Thursday, April 23, 2009

Motor influence of speech perception: The view from Grenoble

We had a nice visit with Grenoble's own Jean-Luc Schwartz at TB West this past week. Jean-Luc has been working on motor influences on speech perception for years (decades even) and has a very thoughtful and empirically solid perspective on the issue. Here is the structure of one argument that I found particularly interesting and compelling (Jean-Luc, I'm going to steal a couple of our ppt file images; I'm hoping your won't mind. And please correct my errors in summarizing your points!):

1. A classic problem in speech perception research, and one that led to the development of the motor theory, is the acoustic variability associated with individual phonemes caused by coarticulation: the /d/ in /di/ and /du/ have different acoustic signatures (but the same articulation).

2. However, as J-L noted, if you look in acoustic space for the whole syllable (e.g., in a plot of F1 vs. F2, I believe) one can capture the distinction between /di/ and /du/ quite nicely. In other words, you can solve the lack of invariance problem acoustically just by widening your temporal window from segment to syllable.

3. However' -- and here is J-L's motor influence argument -- there is no reason why we should hear /di/ and /du/ as containing the same onset sound. If it were all just auditory, why wouldn't we just hear, /di/ /da/ /du/ and /bi/ /ba/ /bu/ as six different acoustic categories instead of the two onset categories indicated in the figure below? Answer: the categorization comes from the way the phonemes are articulated, not from their acoustic consequences.

He also presented similarly structured arguments (i.e., that generalizations can be made over motor but not perceptual systems) using data from the distribution of vowels in the world's languages and from perceptual tendencies in the verbal transformation effect.

Jean-Luc is not arguing here for a hardcore motor theory. In fact, he argues that a pure motor theory is indefensible. Rather, the claim is that acoustic categories are modified by the motor system. I think this is a perfectly reasonable conclusion, and one that is consistent with my basic position -- that access to the lexicon is from auditory-phonological systems. One issue I did raise however, is that while it seems clear that phonological categories (phonemes) are influenced by motor systems, there really is not any evidence that this information actually modifies perceptual categories. For example, maybe in our perceptual system all we really have is six different categories for di da du bi ba bu? It is only when you need to map these sounds onto articulatory gestures that the system needs to pick up on the fact that there are commonalities between the first three vs. the last three.

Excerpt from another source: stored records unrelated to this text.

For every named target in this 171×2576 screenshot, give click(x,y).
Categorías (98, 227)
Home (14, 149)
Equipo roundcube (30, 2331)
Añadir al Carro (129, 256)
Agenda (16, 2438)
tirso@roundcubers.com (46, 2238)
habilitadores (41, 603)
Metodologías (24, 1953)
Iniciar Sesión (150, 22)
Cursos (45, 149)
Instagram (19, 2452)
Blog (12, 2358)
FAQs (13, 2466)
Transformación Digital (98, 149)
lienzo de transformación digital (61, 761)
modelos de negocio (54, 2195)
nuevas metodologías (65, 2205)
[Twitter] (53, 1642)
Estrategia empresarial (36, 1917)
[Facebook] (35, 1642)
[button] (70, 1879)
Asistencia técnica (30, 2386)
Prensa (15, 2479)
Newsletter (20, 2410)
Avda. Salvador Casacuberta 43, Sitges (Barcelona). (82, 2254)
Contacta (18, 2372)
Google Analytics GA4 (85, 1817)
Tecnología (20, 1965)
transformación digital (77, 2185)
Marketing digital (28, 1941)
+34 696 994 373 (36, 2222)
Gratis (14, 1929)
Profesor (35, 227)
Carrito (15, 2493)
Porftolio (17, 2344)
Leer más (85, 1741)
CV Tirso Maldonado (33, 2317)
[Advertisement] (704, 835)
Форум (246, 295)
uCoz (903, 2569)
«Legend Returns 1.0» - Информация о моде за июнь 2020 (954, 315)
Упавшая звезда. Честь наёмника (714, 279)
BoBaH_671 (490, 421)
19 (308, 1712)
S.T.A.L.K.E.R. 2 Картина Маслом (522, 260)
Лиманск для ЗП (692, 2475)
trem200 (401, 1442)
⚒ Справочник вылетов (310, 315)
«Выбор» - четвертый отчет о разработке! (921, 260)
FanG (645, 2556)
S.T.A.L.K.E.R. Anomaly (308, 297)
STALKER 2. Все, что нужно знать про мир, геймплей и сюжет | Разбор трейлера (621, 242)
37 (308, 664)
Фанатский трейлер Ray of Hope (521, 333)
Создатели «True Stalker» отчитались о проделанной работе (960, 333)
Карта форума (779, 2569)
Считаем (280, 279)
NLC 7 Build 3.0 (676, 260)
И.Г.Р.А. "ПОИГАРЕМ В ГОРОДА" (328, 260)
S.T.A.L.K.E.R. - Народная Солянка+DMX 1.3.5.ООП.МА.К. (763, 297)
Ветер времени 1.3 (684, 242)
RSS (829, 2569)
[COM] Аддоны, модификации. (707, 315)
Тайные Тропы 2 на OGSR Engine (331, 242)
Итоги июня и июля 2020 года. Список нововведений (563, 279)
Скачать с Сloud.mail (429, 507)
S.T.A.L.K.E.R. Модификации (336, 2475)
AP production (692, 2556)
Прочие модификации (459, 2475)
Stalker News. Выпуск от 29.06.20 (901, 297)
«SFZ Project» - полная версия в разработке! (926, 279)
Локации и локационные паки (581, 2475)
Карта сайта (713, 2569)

You might want to argue that this can't be right because we obviously hear di da du as all starting with /d/. But I'm not so sure. I think this may be a consequence of the fact that we have been taught, for the purpose of learning to read, that words are composed of individual phonemes. Again, I think it is critical to remember that when we listen to speech under ecologically valid conditions, we don't hear speech sounds, we hear words (i.e., meanings).

Here's a few recent papers by Jean-Luc and colleagues. Mark Sato, who has contributed to this blog, is among these colleagues, by the way. These folks are doing some really good work and definitely worth following.

Sato M, Schwartz JL, Abry C, Cathiard MA, Loevenbruck H. Multistable syllables as enacted percepts: a source of an asymmetric bias in the verbal transformation effect. Percept Psychophys. 2006 Apr;68(3):458-74.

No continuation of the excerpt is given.